▶ **WHAT IS REQUIRED**: Turn the part of the data that opens with the line containing "Task: Copy report link with chain icon" and closes with the line containing "Action: pyautogui.click(x=965, y=294)" into a Markdown table with the columns Row and Text, numbering each line and skipping blank ones. Leave the pictures out.

▶ **SUPPLIED MATERIAL**:
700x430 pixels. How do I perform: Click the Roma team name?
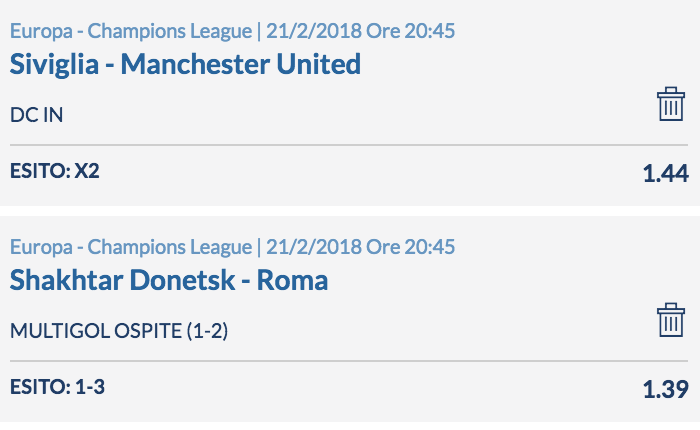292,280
==
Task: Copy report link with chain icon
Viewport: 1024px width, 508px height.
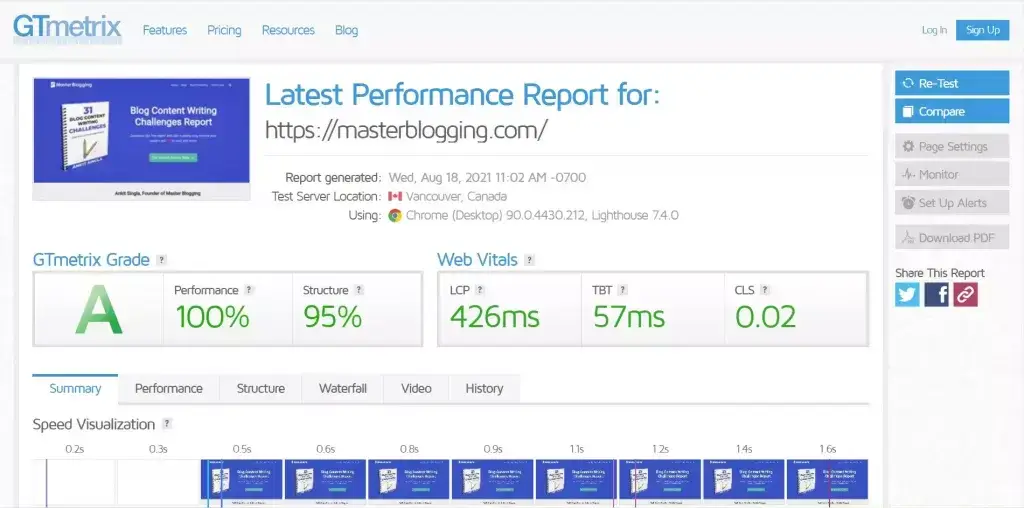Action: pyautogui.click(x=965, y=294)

▶ **RESULT OF THE EXERCISE**:
| Row | Text |
|---|---|
| 1 | Task: Copy report link with chain icon |
| 2 | Viewport: 1024px width, 508px height. |
| 3 | Action: pyautogui.click(x=965, y=294) |